When the vertebrae have less padding between them, the spine becomes less stable.

To compensate, the body builds osteophytes, or bone spurs, small bony projections that develop along the edge of bones. These projections can press against the spinal cord or spinal nerve roots. They can undermine nerve function and cause pain.

Other Problems Include

  • a breakdown of cartilage, the tissue that cushions the joints
  • a bulging disc, known as a herniated disc
  • a narrowing of the spinal canal, or spinal stenosis

These changes can affect the nerves, leading to pain, weakness, and numbness.

Risk Factors

Age is the biggest risk factor, but some other factors can speed up the process of degeneration.

These include:

  • obesity
  • strenuous physical work
  • tobacco smoking
  • an acute or sudden injury, such as a fall

Degenerative disc pain can start when a major or minor injury leads to sudden and unexpected back pain, or it can present as a slight back pain that gets worse over time.
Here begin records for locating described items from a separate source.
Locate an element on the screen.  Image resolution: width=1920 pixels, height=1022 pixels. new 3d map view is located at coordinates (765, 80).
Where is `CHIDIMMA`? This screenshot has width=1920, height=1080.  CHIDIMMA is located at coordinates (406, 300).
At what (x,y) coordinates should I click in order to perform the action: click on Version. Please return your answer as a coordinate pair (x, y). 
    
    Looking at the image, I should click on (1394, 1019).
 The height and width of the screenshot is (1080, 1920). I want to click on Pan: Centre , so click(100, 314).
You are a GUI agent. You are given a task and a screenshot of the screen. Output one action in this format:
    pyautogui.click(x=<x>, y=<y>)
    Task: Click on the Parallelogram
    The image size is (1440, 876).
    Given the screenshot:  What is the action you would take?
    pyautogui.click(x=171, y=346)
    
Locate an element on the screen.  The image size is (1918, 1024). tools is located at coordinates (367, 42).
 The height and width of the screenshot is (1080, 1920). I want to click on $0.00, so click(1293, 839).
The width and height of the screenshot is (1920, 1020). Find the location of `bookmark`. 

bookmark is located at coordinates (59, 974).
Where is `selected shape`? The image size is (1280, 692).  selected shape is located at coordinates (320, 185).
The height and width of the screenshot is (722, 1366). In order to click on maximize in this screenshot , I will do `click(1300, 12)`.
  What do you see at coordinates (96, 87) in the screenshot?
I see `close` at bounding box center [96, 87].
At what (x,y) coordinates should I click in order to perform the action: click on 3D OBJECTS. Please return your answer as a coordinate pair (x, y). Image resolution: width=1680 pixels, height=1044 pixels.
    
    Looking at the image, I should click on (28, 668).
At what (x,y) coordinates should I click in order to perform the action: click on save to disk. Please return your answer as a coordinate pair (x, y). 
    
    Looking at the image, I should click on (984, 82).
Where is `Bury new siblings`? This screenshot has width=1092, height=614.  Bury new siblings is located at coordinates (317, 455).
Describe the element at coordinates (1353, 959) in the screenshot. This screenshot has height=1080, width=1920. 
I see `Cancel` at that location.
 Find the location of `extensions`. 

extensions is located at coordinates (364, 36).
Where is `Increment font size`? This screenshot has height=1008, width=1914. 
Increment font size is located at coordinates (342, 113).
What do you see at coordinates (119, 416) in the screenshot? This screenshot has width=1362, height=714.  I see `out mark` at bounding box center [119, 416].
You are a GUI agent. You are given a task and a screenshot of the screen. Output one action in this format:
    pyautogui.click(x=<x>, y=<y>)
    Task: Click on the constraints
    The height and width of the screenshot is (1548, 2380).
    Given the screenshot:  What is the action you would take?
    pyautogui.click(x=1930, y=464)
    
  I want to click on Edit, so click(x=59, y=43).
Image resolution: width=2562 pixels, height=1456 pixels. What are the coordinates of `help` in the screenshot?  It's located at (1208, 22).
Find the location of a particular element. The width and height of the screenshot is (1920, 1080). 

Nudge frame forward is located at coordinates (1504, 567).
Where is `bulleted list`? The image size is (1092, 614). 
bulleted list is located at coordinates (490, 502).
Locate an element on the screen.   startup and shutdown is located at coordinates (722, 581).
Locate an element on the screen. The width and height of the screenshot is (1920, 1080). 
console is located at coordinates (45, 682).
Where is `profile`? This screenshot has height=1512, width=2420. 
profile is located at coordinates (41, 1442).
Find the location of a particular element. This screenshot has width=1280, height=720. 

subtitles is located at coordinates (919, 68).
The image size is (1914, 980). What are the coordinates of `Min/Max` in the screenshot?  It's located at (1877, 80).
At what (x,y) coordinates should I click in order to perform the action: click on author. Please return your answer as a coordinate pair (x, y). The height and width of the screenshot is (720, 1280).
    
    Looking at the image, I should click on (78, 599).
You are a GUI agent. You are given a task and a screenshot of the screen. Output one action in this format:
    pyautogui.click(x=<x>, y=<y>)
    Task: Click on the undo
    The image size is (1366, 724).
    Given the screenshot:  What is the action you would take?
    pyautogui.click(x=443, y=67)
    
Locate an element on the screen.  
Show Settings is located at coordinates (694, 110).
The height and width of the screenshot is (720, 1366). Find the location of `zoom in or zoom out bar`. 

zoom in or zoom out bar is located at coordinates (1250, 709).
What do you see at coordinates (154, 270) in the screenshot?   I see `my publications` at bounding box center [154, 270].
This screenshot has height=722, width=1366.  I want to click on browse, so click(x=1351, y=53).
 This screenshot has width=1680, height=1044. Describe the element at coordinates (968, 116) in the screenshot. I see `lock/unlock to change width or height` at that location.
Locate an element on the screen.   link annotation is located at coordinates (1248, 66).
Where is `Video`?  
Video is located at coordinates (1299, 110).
Disc degeneration may cause no symptoms, or the pain may be so intense that the individual cannot continue with their daily activities.

The condition starts with damage to the spine, but in time, symptoms can affect other parts of the body. Symptoms usually get worse with age.

The discomfort can range from mild to severe and debilitating. It can lead to osteoarthritis, with pain and stiffness in the back.

The most common early symptom is usually pain and weakness in the back that radiates to another area.

If the damage is in the lower back, or lumbar spine, the discomfort may radiate to the buttocks and upper thighs. There may also be tingling, numbness, or both, in the legs or feet.

If the damage is in the neck area, or cervical spine, the pain may spread to the shoulder, arm, and hand.

There may also be instability in the spine, leading to muscle spasms in the lower back or neck, as the body tries to stabilize the vertebrae. This can be painful.

The individual may experience flareups of intense pain.

The pain may be worse when sitting, bending, lifting, or twisting. Walking, lying down, and changing position may help relieve it.


The doctor will ask about symptoms, when and where the pain occurs, whether there is tingling or numbness, and which situations cause the most pain. They will also ask about any falls, injuries, or accidents.

A physical examination may assess for:

  • Muscle strength: The doctor may check for atrophy, wasting, or abnormal movements.
  • Pain with motion or in response to touch: The patient will be asked to move in specific ways. If pressure applied to the lower back causes pain, there may be a degenerated disc.
  • Nerve function: The physician taps different areas with a reflex hammer. Poor or no reaction could indicate a compressed nerve root. Hot and cold stimuli may be used to see how well the nerves react to temperature changes.

The doctor may order the following diagnostic tests:

  • Imaging scans, such as CT or MRI, to gather information about the state of the spinal nerves, the discs, and how they are aligned.
  • discogram, which involves injecting a dye into the soft center of the disc, or several discs. The aim is to see whether the disc is painful. The dye shows up on a CT scan or X-ray. Discogram usage may be controversial, however, because herniated discs do not always cause symptoms.

The doctor may also test for other conditions, such as a tumor or other kinds of damage, to ensure a correct diagnosis.